For more information about how to create a local Spark development and upload files, you can read the article below.
Apache Spark » Create a Local Apache Spark Development Environment on Windows With Just Two Commands https://thats-it-code.com/apachespark/apachespark__create-a-local-apache-spark-development-environment-with-just-two-commands/
Show schema of DataFrame
Firstly, let’s create a Spark session.
from pyspark.sql import SparkSession
spark = SparkSession \
.builder \
.appName("MyApp") \
.getOrCreate()
And let’s read our sample CSV file (student_scores.csv).
We need to specify that there is a header
option.
df = spark.read.option("header", True).csv("data/student_scores.csv")
Next, let’s show some rows.
df.show()
Only the top 20 rows are shown by default.
Next, let’s show the schema inferred by default.
df.printSchema()
As you can see, all the columns in the CSV data are inferred as string
type.
Define the schema of data
We can define the schema of the data.
from pyspark.sql.types import StructField, StructType, StringType, IntegerType, DateType
schema = StructType([
StructField("id", StringType(), False),
StructField("first_name", StringType(), False),
StructField("last_name", StringType(), False),
StructField("birth", DateType(), True),
StructField("gender", StringType(), True),
StructField("class", StringType(), True),
StructField("Subject", StringType(), True),
StructField("score", IntegerType(), True)
])
And specify the schema when reading the data.
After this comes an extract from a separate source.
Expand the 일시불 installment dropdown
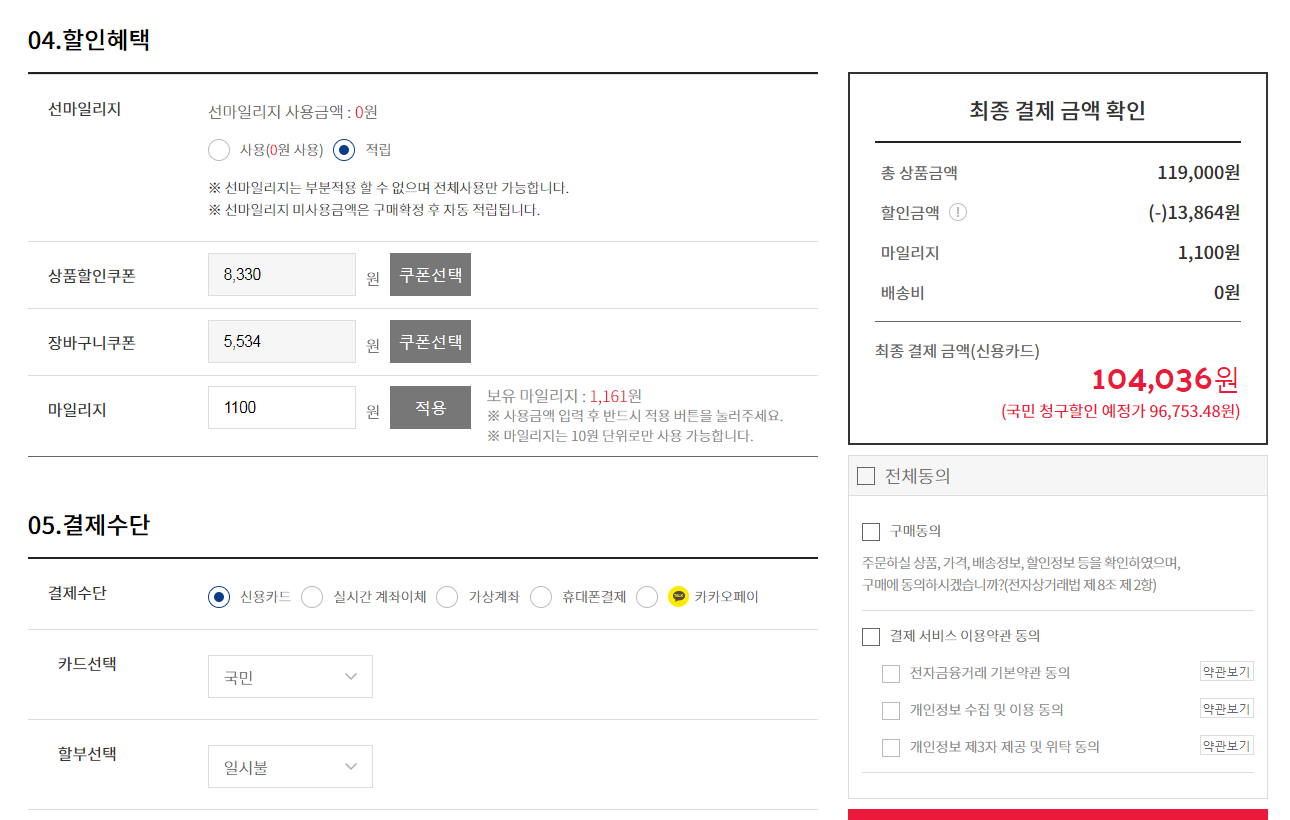Image resolution: width=1290 pixels, height=820 pixels. pyautogui.click(x=290, y=767)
df2 = spark.read.option("header", True).format('csv').load('data/student_scores.csv',schema=schema, inferSchema=False)
df2.show()
Let’s check the schema again.
df2.printSchema()
Load schema from json file
It’s not flexible to define the schema in the code.
We can define the schema in a JSON file, then load it and convert it to the schema.
We can define the above schema like this.
{
"type" : "struct",
"fields" : [ {
"name" : "id",
"type" : "string",
"nullable" : false,
"metadata": {}
}, {
"name" : "first_name",
"type" : "string",
"nullable" : false,
"metadata": {}
}, {
"name" : "last_name",
"type" : "string",
"nullable" : false,
"metadata": {}
}, {
"name" : "birth",
"type" : "date",
"nullable" : true,
"metadata": {}
}, {
"name" : "gender",
"type" : "string",
"nullable" : true,
"metadata": {}
}, {
"name" : "class",
"type" : "string",
"nullable" : true,
"metadata": {}
}, {
"name" : "Subject",
"type" : "string",
"nullable" : true,
"metadata": {}
}, {
"name" : "score",
"type" : "integer",
"nullable" : true,
"metadata": {}
} ]
}
You can copy the above definition and save it as schema.json file.
And upload it to the root folder of Jupyter notebook workspace.
Firstly, we need to read the schema JSON file.
import json
with open('schema.json', 'r') as schema_json_file:
schema_json = json.load(schema_json_file)
And we can convert the JSON format definition to Spark schema using StructType.fromJson() method.
schema2 = StructType.fromJson(schema_json)
schema2
Finally, we also use the same read way as above and specify the schema.
df3 = spark.read.option("header", True).format('csv').load('data/student_scores.csv',schema=schema2, inferSchema=False)
df3.show()
Let’s check the schema of DataFrame again.
df3.printSchema()
Conclusion
Spark can infer the data schema automatically.
We can define the schema of the data using all kinds of Type in pyspark.sql.types.
And we can also define the schema in JSON file and use it when reading data.